Homework 11 Key

CHE 116: Numerical Methods and Statistics

Version 1.0 (3/14/2016)


Problem 1 (100 Points)

Write a module to package your CHE 116 methods. You will create two files: stats.py and regression.py. Your stats.py file will contain the confidence interval function from Unit 13, Lecture 1. You will write two regression functions in regression.py: linear_regress and nonlinear_regress. Here are their attributes:

linear_regress:

  1. Takes in an x matrix of data and y values
  2. Performs a regression and return standard errors of the fit coefficients and standard error in residual
  3. Takes in a True/False variable which indicates whether or not to create plots
  4. If creating plots, it should create a single plot (!) with as many subplots as needed to justify the regression
  5. Takes in a pvalue variable, which if True computes and returns $p$-values for each of the coefficients using a t-test hypothesis test

nonlinear_regress:

  1. Takes in an x matrix of data, a function which takes in (beta, x) and returns predicted y, an initial guess for beta, and y values
  2. Performs a regression and return standard errors of the fit coefficients and standard error in residual
  3. Takes in a True/False variable which indicates whether or not to create plots
  4. If creating plots, it should create a single plot (!) with as many subplots as needed to justify the regression
  5. Takes in a pvalue variable, which if True computes and returns $p$-values for each of the coefficients using a t-test hypothesis test
  6. Take in a nonconvex variable, which if True causes the method to use basin_hopping for minimizing SSR

You should be able to install your resulting CHE 116 module using the pip command as shown in lecture.


I have been intentionally vague on the specifications.

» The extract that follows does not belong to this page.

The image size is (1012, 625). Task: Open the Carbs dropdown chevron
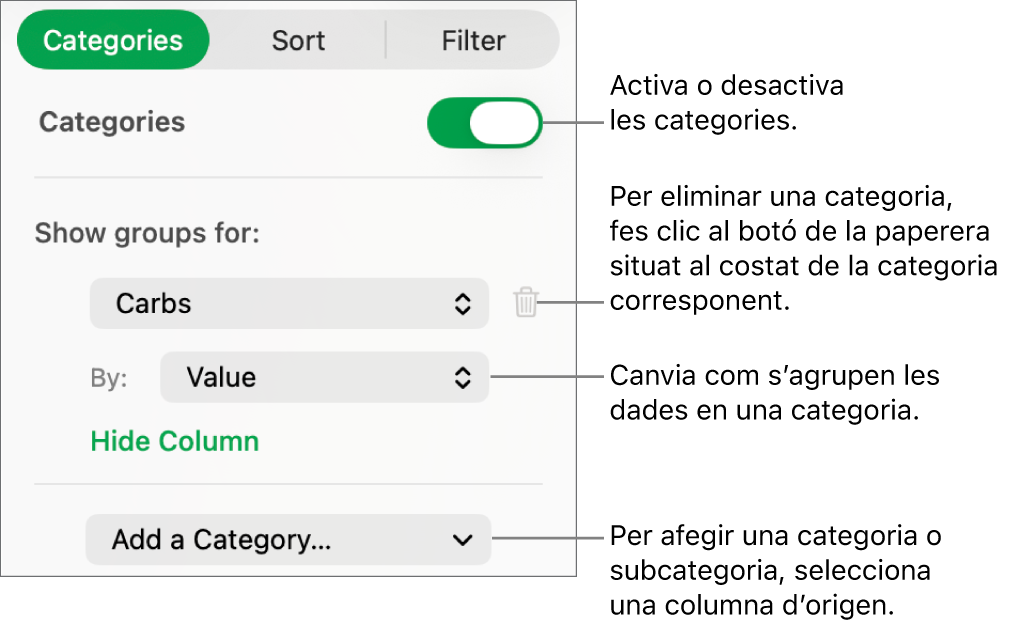click(463, 303)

It is up to you to write detailed documentation and specifications about your function. You will be graded according to the following:

  1. Your module can be installed and imported [20 Points]
  2. Your module and functions are well-documented, including examples, returns and parameters descriptions. [20 Points]
  3. Your functions behave correctly on usual data and perform plots/statistics [50 Points]
  4. Your functions respond gracefully to bad inputs and give warnings/notice if it fails to fit for any reason [10 Points]

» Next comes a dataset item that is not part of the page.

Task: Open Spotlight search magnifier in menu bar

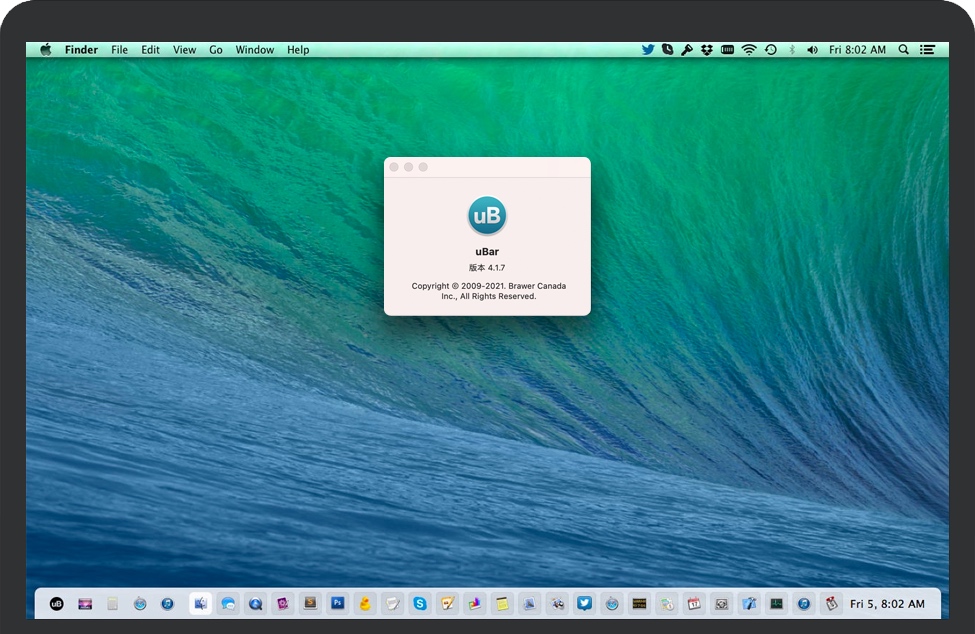Action: [x=904, y=49]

You should submit a zipped folder containing your module and notebook demonstrating how to use your function.

Folder Layout Answer


In [4]:
#NOTE - you can make these folders in your OS if you want instead.
import os

os.mkdir('che116-package')
os.mkdir('che116-package/che116')

In [6]:
%%writefile che116-package/setup.py

from setuptools import setup

setup(name = 'che116', #the name for install purposes
      author = 'Andrew White', #for your own info
      description = 'A collection of useful functions from CHE 116', #displayed when install/update
      version='1.0',
      packages=['che116']) #This name should match the directory where you put your code


Writing che116-package/setup.py

In [7]:
%%writefile che116-package/che116/__init__.py
'''Contains two files: regression.py and stats.py for now'''


Writing che116-package/che116/__init__.py

Regression Functions - Answer


In [33]:
%%writefile che116-package/che116/regression.py

import numpy as np
import scipy.stats as ss
import scipy.linalg as linalg
import numdifftools as nd
import scipy.optimize as opt
import matplotlib.pyplot as plt

def linear_regress(x_mat, y, plots=False, pvalues=False):
    '''Perform a linear regression given the x matrix and y data.
    
    Examples
    --------
        #make some data
        N = 25
        x_mat = np.column_stack( (np.ones(N), np.linspace(0,10,N)) )
        y = x_mat.dot([2, 3]) + np.random.normal(size=N)
        
        #regress it
        beta, beta_se, resid_se, p_values = linear_regress(x_mat, y, plots=True, pvalues=True)
            
        #compare with our coefficients
        print(beta[0], 2)
        print(beta[1], 3)
        
    
    Parameters
    ----------
        x_mat : numpy array
            The matrix of data. Each row should be a data point and each column a dimension
        y : numpy array
            The single-dimensional output data
        plot : bool
            Wheter or not to make plots
        pvalues : bool
            Wheter or not to compute p-values for each regressed coefficient
    Returns
    -------
        tuple(beta, beta_se, resid_se, p_values)
            Returns a tuple containing the fit coefficients, the standard error in those coefficients, 
            the standard error in the residuals and if pvalues is True, the p-values for each coefficient
            from a t-test.
    
    '''
    #perform checks
    
    #attempt reshape
    if(len(np.shape(x_mat)) == 1):
        x_mat = np.reshape(x_mat, (len(x_mat), 1))
    
    #is data shaped correctly
    N, D = np.shape(x_mat)
    
    if(N < D):
        raise ValueError('Your matrix implies more fit coefficients than data points. Maybe tranpose it?')
    #check if shapes are consistent
    if(N != np.shape(y)[0]):
        raise ValueError('The number of rows in x_mat must match the number of elements in y')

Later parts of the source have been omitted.